What is required » From the listing below, pick out each line with the word "computer".

++++ Entries shown

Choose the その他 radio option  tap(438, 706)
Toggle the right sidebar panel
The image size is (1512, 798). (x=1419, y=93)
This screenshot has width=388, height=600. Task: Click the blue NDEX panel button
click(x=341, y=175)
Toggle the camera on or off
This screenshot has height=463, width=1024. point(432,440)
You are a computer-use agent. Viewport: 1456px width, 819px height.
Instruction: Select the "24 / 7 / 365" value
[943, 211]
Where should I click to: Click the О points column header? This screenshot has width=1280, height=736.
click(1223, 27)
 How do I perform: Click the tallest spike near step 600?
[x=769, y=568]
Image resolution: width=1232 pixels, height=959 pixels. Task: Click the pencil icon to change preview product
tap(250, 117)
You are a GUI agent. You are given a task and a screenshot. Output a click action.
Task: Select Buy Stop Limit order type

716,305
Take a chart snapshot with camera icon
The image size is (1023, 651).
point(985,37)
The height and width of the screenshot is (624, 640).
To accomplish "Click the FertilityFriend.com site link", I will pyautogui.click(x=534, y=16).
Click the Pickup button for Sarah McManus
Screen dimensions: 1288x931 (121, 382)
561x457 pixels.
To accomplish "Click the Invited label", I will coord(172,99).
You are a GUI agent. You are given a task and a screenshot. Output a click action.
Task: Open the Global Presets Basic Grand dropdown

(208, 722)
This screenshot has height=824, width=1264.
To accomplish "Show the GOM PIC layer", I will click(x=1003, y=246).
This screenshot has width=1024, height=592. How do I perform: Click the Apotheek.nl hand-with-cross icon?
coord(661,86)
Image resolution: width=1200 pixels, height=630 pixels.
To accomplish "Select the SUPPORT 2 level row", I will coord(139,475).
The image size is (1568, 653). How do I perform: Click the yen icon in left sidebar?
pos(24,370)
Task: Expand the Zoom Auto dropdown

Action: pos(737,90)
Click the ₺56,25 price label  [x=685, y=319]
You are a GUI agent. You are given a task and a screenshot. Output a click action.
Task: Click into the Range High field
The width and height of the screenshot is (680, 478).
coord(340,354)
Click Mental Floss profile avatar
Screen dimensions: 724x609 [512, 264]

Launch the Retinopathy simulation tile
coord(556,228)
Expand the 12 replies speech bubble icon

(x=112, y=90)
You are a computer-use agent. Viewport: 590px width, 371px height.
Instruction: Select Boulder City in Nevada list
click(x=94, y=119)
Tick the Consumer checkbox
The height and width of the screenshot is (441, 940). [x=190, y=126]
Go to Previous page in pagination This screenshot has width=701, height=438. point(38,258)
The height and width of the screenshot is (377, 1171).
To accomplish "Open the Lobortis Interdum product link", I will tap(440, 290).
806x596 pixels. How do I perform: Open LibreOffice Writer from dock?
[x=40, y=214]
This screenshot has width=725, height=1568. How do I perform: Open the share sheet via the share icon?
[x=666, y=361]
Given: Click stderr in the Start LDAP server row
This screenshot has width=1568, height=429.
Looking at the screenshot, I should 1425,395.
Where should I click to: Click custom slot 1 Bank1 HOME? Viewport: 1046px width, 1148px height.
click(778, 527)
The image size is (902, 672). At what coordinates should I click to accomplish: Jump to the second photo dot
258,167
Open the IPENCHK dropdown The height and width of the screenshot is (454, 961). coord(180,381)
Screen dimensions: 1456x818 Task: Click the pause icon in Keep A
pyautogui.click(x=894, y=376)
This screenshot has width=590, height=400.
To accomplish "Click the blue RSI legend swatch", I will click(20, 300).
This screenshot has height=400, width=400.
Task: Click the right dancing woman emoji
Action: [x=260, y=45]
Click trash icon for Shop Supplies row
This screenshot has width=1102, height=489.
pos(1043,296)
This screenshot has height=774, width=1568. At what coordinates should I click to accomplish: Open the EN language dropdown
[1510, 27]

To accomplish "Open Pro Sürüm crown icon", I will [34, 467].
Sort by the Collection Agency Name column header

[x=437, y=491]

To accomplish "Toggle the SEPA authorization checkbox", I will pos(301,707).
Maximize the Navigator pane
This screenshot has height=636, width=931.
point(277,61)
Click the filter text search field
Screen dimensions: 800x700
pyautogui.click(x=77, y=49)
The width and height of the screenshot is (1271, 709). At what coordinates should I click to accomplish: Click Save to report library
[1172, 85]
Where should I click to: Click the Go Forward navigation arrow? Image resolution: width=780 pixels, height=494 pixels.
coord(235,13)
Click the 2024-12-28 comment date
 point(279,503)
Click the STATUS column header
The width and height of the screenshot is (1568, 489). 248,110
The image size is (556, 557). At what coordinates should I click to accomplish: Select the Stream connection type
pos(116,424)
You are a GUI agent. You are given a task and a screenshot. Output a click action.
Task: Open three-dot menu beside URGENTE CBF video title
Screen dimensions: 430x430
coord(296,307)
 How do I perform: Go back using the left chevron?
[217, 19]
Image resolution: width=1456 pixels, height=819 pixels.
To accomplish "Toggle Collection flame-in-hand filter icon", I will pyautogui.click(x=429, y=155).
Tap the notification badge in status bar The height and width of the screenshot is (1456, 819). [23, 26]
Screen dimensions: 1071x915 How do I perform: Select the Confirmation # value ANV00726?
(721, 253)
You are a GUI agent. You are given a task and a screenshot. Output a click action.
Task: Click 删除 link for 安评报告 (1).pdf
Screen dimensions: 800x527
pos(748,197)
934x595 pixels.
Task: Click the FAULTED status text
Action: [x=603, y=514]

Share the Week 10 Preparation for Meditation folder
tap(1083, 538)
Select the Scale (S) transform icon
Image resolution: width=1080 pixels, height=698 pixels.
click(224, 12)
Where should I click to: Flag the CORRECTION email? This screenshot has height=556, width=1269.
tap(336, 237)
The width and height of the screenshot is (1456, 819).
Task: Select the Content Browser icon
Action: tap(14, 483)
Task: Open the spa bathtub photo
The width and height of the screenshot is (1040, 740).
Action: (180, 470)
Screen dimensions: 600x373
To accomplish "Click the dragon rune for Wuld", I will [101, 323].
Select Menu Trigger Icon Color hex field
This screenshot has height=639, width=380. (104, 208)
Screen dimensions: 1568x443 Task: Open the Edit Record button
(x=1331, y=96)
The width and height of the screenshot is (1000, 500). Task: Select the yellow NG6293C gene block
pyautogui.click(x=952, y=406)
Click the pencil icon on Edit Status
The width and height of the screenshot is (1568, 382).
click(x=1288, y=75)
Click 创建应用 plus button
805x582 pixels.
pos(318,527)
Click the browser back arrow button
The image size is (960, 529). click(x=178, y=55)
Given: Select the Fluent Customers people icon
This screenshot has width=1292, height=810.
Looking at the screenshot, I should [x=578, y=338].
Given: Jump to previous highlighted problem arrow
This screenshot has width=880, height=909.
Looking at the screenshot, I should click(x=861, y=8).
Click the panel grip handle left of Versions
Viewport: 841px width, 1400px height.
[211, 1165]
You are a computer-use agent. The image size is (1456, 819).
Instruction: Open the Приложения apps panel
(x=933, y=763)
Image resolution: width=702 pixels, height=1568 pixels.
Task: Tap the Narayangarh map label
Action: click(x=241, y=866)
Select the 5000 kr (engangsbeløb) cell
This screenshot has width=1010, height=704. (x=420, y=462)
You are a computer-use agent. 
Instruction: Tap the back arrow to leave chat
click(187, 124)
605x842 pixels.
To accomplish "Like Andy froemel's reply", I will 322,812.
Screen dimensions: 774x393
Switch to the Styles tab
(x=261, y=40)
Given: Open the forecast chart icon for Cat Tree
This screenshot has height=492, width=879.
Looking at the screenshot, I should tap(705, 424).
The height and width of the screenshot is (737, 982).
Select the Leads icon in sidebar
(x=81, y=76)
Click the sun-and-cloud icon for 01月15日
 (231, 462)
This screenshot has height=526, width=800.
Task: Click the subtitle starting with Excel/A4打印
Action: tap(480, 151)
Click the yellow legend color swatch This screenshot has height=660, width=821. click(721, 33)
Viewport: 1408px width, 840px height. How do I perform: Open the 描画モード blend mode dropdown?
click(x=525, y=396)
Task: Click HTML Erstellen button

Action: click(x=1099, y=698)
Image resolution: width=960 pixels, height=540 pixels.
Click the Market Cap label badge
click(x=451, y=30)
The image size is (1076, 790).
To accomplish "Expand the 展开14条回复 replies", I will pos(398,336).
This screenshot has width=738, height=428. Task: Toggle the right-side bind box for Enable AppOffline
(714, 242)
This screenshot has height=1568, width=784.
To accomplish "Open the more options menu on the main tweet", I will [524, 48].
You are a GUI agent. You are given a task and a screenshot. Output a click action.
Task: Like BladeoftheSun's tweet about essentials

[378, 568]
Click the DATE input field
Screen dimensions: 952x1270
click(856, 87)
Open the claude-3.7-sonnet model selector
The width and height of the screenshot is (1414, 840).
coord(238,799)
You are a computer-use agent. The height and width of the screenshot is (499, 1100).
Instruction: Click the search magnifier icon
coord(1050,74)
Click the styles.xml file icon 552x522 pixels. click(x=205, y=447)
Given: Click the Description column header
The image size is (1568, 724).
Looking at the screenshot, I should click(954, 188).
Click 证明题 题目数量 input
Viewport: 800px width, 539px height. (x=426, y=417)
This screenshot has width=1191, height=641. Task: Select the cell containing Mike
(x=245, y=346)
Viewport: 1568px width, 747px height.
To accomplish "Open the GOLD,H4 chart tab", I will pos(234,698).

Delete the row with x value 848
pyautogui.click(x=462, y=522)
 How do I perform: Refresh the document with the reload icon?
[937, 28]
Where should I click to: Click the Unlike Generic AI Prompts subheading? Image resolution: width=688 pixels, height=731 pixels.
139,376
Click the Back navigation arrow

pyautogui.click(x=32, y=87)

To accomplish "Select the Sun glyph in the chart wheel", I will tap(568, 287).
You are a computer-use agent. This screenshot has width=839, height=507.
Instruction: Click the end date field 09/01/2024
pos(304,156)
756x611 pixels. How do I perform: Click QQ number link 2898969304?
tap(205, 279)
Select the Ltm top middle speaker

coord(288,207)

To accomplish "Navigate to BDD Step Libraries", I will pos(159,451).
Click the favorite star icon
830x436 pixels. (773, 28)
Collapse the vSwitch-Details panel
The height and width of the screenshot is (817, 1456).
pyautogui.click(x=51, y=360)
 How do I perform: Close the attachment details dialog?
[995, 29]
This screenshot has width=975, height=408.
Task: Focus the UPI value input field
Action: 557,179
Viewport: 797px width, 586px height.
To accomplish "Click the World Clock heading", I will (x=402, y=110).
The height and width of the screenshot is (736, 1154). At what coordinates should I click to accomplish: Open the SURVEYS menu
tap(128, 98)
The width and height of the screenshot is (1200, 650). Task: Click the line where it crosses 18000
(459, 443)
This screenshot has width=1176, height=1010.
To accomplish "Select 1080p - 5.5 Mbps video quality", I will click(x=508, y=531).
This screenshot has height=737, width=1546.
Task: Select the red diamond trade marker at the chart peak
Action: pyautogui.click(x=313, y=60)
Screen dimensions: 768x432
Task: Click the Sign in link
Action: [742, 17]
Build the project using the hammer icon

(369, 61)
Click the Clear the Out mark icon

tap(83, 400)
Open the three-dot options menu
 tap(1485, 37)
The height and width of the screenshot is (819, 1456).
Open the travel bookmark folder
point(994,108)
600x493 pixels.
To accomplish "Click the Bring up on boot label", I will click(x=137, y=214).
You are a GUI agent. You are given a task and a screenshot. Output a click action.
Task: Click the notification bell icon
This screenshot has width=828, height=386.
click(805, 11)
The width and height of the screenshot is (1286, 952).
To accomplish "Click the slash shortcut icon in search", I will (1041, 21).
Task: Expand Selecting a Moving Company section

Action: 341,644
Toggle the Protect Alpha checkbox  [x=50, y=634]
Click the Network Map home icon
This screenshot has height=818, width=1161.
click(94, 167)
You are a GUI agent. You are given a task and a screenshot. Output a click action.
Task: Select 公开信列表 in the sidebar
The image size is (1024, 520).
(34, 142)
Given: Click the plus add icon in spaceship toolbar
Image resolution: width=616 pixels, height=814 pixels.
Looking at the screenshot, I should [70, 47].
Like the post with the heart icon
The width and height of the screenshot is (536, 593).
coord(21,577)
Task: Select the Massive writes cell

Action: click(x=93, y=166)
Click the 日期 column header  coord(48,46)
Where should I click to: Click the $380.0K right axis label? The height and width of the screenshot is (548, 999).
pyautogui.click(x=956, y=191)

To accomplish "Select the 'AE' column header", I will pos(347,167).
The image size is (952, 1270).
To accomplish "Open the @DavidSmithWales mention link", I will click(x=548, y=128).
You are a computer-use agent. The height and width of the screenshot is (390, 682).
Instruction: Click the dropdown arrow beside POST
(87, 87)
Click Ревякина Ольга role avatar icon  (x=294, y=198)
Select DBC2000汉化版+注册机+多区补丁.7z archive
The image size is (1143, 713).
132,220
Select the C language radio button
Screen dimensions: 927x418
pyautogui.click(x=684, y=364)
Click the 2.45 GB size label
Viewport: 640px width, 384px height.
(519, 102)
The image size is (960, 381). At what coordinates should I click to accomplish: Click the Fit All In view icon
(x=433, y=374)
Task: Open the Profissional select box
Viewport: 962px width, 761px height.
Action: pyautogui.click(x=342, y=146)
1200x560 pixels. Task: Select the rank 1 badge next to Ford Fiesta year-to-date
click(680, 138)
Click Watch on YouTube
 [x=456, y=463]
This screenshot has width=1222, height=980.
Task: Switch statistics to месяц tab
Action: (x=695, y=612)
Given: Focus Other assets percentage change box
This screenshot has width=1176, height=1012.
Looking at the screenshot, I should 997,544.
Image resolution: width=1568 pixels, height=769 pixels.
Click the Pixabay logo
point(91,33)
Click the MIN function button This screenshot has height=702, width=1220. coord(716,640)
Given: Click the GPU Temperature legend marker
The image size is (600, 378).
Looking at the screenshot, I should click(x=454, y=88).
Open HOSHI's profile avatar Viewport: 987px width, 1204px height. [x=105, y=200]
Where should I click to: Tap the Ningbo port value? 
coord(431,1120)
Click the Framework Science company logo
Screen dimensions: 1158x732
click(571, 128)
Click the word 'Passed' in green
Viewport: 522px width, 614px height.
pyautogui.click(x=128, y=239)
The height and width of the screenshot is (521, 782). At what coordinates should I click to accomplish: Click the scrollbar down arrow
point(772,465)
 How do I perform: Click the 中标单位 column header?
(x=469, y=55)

++++++++

Task result »
You are a computer-use agent. Viewport: 1456px width, 819px height.
You are a computer-use agent. Viewport: 590px width, 371px height.
You are a computer-use agent. The image size is (1456, 819).
You are a computer-use agent. 
You are a computer-use agent. The height and width of the screenshot is (499, 1100).
You are a computer-use agent. This screenshot has width=839, height=507.
You are a computer-use agent. The height and width of the screenshot is (390, 682).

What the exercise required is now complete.